-- START OF Records supplied --

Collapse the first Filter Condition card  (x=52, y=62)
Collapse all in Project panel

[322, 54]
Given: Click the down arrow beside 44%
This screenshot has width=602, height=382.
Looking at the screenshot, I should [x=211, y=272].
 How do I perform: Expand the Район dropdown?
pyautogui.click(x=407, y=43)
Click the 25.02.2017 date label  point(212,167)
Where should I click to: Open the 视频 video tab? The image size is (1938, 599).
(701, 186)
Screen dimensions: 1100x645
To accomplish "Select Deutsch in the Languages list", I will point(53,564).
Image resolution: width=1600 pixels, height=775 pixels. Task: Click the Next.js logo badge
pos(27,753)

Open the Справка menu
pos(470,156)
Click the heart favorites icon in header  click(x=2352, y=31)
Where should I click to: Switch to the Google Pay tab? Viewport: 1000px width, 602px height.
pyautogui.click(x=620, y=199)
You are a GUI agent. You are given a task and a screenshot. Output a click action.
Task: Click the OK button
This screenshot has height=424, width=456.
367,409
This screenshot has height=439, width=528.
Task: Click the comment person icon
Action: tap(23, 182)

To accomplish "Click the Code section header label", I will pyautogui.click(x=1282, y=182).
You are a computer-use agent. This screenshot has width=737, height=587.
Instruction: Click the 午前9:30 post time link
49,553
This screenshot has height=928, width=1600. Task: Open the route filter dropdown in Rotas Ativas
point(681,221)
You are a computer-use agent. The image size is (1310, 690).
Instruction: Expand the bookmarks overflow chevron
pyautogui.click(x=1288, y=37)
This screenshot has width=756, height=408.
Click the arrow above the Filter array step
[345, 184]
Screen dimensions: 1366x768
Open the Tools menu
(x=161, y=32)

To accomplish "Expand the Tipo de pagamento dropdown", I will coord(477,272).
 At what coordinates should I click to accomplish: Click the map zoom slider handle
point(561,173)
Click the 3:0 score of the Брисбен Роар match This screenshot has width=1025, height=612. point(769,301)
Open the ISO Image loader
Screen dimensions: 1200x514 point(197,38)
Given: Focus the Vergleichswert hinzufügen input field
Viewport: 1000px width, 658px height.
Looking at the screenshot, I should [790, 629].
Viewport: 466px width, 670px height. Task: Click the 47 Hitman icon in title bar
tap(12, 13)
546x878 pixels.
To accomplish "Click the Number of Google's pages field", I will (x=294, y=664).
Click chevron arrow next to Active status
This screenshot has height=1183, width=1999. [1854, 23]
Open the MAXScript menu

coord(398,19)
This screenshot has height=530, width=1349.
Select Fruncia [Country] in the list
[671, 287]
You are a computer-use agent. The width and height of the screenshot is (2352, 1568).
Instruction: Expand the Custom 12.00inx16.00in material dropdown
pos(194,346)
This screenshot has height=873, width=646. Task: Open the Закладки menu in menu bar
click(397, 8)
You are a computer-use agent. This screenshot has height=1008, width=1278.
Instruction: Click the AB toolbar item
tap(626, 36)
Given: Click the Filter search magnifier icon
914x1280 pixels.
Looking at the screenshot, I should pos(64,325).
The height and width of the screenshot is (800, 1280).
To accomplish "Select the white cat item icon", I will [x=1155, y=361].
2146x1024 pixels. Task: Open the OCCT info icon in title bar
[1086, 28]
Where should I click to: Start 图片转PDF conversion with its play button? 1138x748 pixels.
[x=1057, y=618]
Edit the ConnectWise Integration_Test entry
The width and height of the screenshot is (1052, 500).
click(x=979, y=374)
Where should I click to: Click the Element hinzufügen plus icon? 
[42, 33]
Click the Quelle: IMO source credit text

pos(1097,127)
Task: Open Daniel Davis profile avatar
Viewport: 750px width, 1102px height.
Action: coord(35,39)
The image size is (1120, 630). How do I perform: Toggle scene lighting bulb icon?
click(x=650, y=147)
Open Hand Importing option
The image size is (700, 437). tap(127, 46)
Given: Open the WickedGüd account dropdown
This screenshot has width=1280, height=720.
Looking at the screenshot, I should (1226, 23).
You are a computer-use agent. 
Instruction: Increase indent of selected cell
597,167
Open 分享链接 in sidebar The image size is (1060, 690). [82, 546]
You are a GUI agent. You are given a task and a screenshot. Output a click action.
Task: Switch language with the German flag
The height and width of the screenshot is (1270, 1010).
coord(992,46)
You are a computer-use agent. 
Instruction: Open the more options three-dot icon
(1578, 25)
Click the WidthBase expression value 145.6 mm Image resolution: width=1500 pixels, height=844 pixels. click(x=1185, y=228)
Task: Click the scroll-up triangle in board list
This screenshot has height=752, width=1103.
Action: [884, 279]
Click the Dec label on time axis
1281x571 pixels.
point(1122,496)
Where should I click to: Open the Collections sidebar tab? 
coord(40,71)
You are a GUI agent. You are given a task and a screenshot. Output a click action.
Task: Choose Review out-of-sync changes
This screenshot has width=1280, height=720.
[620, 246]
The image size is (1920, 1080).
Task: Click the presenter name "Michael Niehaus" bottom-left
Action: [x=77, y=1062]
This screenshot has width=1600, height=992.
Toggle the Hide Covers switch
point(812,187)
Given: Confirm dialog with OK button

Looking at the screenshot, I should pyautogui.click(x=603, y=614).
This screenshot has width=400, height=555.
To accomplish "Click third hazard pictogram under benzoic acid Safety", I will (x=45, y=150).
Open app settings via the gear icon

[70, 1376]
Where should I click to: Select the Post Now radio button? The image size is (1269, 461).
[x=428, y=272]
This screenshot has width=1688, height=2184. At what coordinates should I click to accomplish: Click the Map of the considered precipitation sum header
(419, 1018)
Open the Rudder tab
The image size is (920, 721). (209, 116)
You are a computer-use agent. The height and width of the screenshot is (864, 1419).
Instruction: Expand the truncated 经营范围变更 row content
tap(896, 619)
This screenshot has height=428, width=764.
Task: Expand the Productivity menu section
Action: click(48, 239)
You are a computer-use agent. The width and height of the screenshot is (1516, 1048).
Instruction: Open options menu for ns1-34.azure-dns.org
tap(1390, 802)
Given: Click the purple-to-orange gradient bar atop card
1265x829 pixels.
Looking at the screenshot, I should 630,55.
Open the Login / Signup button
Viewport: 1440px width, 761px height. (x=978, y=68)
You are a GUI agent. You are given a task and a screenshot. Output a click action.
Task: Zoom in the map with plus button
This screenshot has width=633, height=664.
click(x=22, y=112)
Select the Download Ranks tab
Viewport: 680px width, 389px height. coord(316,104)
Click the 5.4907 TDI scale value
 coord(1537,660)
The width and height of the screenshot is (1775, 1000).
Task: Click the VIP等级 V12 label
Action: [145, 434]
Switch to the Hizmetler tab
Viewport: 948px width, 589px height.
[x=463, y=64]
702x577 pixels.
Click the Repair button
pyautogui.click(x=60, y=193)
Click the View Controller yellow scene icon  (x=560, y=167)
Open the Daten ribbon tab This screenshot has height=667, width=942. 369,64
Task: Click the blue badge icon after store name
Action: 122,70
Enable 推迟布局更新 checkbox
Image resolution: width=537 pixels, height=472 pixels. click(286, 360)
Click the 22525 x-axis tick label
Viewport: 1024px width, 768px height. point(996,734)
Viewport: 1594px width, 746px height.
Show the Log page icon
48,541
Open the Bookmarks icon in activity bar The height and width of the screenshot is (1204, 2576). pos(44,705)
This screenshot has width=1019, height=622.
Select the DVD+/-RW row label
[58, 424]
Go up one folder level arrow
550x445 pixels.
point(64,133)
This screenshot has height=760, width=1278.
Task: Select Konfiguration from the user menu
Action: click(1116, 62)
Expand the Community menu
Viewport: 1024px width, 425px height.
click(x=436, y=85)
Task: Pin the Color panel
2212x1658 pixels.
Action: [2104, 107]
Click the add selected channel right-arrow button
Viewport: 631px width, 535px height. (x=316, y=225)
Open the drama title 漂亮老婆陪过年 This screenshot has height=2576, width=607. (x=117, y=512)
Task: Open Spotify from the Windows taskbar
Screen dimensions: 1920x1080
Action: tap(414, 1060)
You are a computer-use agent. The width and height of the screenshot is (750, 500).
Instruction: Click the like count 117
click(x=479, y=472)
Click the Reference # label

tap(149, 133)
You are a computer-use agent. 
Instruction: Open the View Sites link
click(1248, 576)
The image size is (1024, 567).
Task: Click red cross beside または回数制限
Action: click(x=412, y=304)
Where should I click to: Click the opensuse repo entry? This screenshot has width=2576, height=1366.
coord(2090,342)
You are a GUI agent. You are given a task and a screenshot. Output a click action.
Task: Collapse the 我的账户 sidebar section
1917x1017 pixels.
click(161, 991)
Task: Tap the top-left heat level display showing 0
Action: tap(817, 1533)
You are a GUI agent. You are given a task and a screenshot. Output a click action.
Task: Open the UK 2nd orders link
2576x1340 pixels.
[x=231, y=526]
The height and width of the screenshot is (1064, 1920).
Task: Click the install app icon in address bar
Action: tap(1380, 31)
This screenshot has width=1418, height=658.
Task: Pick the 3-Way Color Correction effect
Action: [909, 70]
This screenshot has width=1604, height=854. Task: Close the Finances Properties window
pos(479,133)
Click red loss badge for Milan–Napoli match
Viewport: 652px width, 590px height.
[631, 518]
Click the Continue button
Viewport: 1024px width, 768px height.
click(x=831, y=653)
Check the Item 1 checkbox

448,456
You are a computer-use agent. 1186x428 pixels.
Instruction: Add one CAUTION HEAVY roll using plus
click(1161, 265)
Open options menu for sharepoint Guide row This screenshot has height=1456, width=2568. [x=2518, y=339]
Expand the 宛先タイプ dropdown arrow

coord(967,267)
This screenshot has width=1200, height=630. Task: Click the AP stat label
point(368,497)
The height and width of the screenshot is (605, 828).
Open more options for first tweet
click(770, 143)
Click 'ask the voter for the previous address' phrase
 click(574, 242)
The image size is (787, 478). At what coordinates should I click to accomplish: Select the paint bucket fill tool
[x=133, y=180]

-- END OF Records supplied --

• [Required work]: Turn the entries above, from the start through the line containing "pos(470,156)", into a Markdown table with two columns, Row and Line, giving each line a row number and leaving out blank lines.

• [Correct result]:
| Row | Line |
|---|---|
| 1 | Collapse the first Filter Condition card  (x=52, y=62) |
| 2 | Collapse all in Project panel |
| 3 | [322, 54] |
| 4 | Given: Click the down arrow beside 44% |
| 5 | This screenshot has width=602, height=382. |
| 6 | Looking at the screenshot, I should [x=211, y=272]. |
| 7 |  How do I perform: Expand the Район dropdown? |
| 8 | pyautogui.click(x=407, y=43) |
| 9 | Click the 25.02.2017 date label  point(212,167) |
| 10 | Where should I click to: Open the 视频 video tab? The image size is (1938, 599). |
| 11 | (701, 186) |
| 12 | Screen dimensions: 1100x645 |
| 13 | To accomplish "Select Deutsch in the Languages list", I will point(53,564). |
| 14 | Image resolution: width=1600 pixels, height=775 pixels. Task: Click the Next.js logo badge |
| 15 | pos(27,753) |
| 16 | Open the Справка menu |
| 17 | pos(470,156) |